[Dataset items]
►

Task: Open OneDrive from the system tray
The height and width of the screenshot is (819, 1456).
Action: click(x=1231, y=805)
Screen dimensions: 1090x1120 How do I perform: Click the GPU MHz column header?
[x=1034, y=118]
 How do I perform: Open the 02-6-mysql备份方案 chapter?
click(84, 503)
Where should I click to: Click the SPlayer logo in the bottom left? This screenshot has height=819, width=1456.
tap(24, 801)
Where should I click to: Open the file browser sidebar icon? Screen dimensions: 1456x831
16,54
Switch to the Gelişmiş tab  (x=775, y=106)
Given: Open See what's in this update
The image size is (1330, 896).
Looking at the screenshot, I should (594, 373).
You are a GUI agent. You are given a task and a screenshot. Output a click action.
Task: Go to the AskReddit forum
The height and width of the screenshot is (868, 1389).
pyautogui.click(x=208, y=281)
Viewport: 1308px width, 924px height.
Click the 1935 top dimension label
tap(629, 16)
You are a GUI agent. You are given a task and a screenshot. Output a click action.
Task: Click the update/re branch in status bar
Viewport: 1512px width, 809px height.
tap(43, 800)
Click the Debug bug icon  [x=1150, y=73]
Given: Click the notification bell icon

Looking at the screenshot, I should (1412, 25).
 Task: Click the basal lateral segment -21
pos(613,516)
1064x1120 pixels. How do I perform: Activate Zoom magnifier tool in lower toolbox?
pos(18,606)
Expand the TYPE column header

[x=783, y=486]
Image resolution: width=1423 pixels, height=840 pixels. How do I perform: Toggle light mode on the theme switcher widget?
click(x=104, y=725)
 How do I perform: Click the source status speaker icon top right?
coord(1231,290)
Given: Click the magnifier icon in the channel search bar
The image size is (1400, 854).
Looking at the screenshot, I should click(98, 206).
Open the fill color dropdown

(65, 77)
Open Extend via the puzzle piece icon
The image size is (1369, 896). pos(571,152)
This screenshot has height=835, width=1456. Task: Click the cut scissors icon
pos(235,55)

◄

* _WHAT TO DO_
The answer should be all the entries, restated with no word changed.

* _PROBLEM SOLUTION_
Task: Open OneDrive from the system tray
The height and width of the screenshot is (819, 1456).
Action: click(x=1231, y=805)
Screen dimensions: 1090x1120 How do I perform: Click the GPU MHz column header?
[x=1034, y=118]
 How do I perform: Open the 02-6-mysql备份方案 chapter?
click(84, 503)
Where should I click to: Click the SPlayer logo in the bottom left? This screenshot has height=819, width=1456.
tap(24, 801)
Where should I click to: Open the file browser sidebar icon? Screen dimensions: 1456x831
16,54
Switch to the Gelişmiş tab  (x=775, y=106)
Given: Open See what's in this update
The image size is (1330, 896).
Looking at the screenshot, I should (594, 373).
You are a GUI agent. You are given a task and a screenshot. Output a click action.
Task: Go to the AskReddit forum
The height and width of the screenshot is (868, 1389).
pyautogui.click(x=208, y=281)
Viewport: 1308px width, 924px height.
Click the 1935 top dimension label
tap(629, 16)
You are a GUI agent. You are given a task and a screenshot. Output a click action.
Task: Click the update/re branch in status bar
Viewport: 1512px width, 809px height.
tap(43, 800)
Click the Debug bug icon  [x=1150, y=73]
Given: Click the notification bell icon

Looking at the screenshot, I should (1412, 25).
 Task: Click the basal lateral segment -21
pos(613,516)
1064x1120 pixels. How do I perform: Activate Zoom magnifier tool in lower toolbox?
pos(18,606)
Expand the TYPE column header

[x=783, y=486]
Image resolution: width=1423 pixels, height=840 pixels. How do I perform: Toggle light mode on the theme switcher widget?
click(x=104, y=725)
 How do I perform: Click the source status speaker icon top right?
coord(1231,290)
Given: Click the magnifier icon in the channel search bar
The image size is (1400, 854).
Looking at the screenshot, I should click(98, 206).
Open the fill color dropdown

(65, 77)
Open Extend via the puzzle piece icon
The image size is (1369, 896). pos(571,152)
This screenshot has height=835, width=1456. Task: Click the cut scissors icon
pos(235,55)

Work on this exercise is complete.